Public News Service has a short radio program on South Dakota’s Measure 11, the initiative to ban abortion.
The segment opens by telling listeners that one of the reasons supporters of Measure 11 feel so strongly about its passage is so that abortion will "stop being used as birth control" in that state.
This would signal, presumably, that supporters want to encourage birth control to be used as birth control. Here’s the problem. The South Dakota legislature voted against a bill earlier this year that would have made contraception more accessible for South Dakota women. It was soundly defeated by anti-choice legislators, part of the same movement that is now fighting desperately to ban abortion in the state.

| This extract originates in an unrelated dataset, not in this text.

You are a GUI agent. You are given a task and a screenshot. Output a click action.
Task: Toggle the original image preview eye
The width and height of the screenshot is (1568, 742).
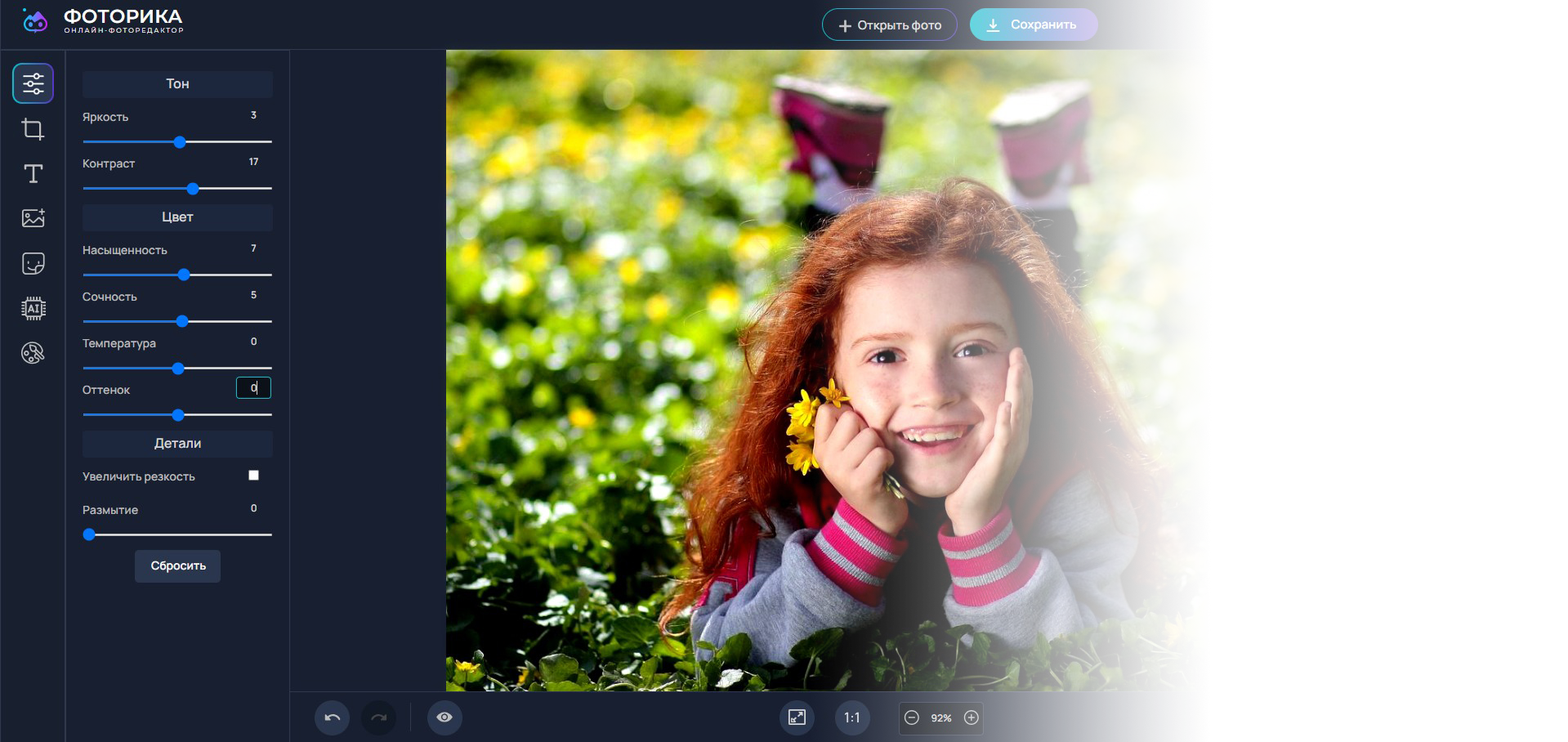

It certainly cements the anti-contraception, anti-abortion extremism the anti-choice movement is all about.
Here’s another problem with the "abortion as birth control" sentiment: there is, and has only been for a number of years, one solitary abortion provider in that state – Planned Parenthood – and they fly physicians in on a weekly basis. And South Dakota already has some of the most restrictive abortion laws in the country. Women in South Dakota have very little access to abortion services as it is. It hardly seems that abortion is a "convenient option" in the state.
Here’s another little known "detail" about Measure 11 that debunks the idea that somehow the initiative is more humane than the one anti-choice activists tried to pass four years ago: the rape and health exceptions are no exceptions at all.
In other words, four years ago supporters of an outright abortion ban tried to pass a measure that had no regard for the life or health of the pregnant woman. It failed and leaders of the campaign (like Leslee Unruh) were berated for their complete disregard for women’s health and lives. So, they hastily threw in the exceptions to an outright abortion ban this time around – in cases of rape or incest or if the woman’s health is threatened. Except, in cases of rape, in the current measure, the woman who was raped has to identify her attacker, prove through a DNA test that the child she is carrying is the child of her attacker, and the procedure must occur within the first 20 weeks of pregnancy.
The health exception? Major organ failure. That’s it. According to the LA Times:
Though the initiative allows an abortion to protect the mother’s health, abortion rights advocates say the standard is impossibly high: the threat of a major organ failure. They note that a pregnant woman with breast cancer, for example, couldn’t seek chemotherapy or other treatment that could cause a miscarriage because an organ was not immediately at risk.
This is the more humane version of the measure?